◆ WHAT TO PRODUCE
Records follow. Copy every line with "computer".

Items listed in a dataset:
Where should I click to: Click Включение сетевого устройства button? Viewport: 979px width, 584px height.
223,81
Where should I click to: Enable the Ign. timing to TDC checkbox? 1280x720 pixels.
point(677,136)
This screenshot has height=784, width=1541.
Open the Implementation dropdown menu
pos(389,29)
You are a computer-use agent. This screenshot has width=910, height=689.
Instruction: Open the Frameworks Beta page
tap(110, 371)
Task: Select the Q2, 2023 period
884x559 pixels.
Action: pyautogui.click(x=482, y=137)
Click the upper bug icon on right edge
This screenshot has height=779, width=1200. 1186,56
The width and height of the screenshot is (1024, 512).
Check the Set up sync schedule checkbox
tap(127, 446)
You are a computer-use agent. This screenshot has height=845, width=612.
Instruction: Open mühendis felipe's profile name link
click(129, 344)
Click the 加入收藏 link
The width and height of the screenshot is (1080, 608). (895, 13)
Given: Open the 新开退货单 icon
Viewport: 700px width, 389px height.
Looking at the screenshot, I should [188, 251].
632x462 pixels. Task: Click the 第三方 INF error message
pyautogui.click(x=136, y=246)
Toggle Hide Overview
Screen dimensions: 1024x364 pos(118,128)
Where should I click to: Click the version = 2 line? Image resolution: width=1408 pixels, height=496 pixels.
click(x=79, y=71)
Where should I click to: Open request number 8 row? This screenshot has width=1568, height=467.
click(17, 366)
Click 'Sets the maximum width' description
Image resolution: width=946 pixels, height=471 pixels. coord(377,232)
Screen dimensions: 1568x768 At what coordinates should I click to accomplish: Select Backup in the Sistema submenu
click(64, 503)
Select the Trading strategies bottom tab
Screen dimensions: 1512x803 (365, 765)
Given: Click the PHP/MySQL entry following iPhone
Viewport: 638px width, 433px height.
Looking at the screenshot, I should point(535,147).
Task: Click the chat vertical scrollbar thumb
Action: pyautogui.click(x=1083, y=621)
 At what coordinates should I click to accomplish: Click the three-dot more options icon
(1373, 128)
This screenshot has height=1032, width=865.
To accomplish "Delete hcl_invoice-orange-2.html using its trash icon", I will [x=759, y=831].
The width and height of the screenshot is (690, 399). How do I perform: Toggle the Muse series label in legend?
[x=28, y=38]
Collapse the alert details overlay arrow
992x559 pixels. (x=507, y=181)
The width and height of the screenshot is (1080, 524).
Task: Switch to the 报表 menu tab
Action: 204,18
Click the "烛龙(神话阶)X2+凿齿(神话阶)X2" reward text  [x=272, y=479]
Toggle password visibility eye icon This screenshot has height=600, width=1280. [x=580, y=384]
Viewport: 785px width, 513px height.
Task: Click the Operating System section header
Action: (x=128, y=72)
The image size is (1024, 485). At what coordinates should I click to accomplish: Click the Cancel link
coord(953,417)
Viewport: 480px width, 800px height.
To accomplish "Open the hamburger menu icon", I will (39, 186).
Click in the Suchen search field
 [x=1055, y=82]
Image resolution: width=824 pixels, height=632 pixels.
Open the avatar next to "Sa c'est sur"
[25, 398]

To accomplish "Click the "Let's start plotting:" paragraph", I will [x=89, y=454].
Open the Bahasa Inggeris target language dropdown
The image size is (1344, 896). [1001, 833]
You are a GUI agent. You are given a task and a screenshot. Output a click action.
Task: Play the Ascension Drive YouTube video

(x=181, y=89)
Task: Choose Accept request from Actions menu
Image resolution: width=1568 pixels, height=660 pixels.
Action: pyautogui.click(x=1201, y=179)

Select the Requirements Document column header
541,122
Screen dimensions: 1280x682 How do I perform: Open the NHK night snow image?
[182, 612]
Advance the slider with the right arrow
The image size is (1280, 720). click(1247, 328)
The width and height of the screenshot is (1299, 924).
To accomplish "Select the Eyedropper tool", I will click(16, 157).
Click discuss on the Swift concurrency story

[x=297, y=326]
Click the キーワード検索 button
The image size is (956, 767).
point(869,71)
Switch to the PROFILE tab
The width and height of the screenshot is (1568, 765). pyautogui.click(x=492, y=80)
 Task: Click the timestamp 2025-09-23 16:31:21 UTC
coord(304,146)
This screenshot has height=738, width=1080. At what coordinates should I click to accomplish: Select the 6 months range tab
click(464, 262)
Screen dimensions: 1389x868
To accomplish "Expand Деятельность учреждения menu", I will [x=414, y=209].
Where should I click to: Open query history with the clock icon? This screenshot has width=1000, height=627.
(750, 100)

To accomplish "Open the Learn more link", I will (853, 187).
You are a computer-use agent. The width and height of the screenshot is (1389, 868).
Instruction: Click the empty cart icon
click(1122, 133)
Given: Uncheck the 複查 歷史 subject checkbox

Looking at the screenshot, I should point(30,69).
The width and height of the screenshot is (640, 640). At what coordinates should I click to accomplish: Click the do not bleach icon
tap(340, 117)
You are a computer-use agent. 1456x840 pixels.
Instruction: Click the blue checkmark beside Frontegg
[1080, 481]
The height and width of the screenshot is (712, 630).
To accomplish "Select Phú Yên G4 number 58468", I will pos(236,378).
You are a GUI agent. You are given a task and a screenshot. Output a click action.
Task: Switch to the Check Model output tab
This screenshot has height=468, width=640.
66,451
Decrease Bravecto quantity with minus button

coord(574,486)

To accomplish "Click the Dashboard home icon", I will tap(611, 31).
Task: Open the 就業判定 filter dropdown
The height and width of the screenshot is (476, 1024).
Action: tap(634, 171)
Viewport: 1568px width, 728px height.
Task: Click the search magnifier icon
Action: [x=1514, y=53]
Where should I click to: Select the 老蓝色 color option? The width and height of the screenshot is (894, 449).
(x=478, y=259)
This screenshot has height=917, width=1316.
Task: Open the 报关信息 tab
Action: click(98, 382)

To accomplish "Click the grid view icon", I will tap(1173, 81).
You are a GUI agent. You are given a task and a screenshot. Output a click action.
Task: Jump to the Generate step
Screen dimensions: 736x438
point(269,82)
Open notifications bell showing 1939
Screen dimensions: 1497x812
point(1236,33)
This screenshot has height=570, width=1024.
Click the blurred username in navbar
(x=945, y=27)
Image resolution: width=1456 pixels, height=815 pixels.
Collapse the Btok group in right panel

◆ RESULT
You are a computer-use agent. This screenshot has width=910, height=689.
You are a computer-use agent. This screenshot has height=845, width=612.
You are a computer-use agent. The width and height of the screenshot is (1389, 868).
You are a computer-use agent. 1456x840 pixels.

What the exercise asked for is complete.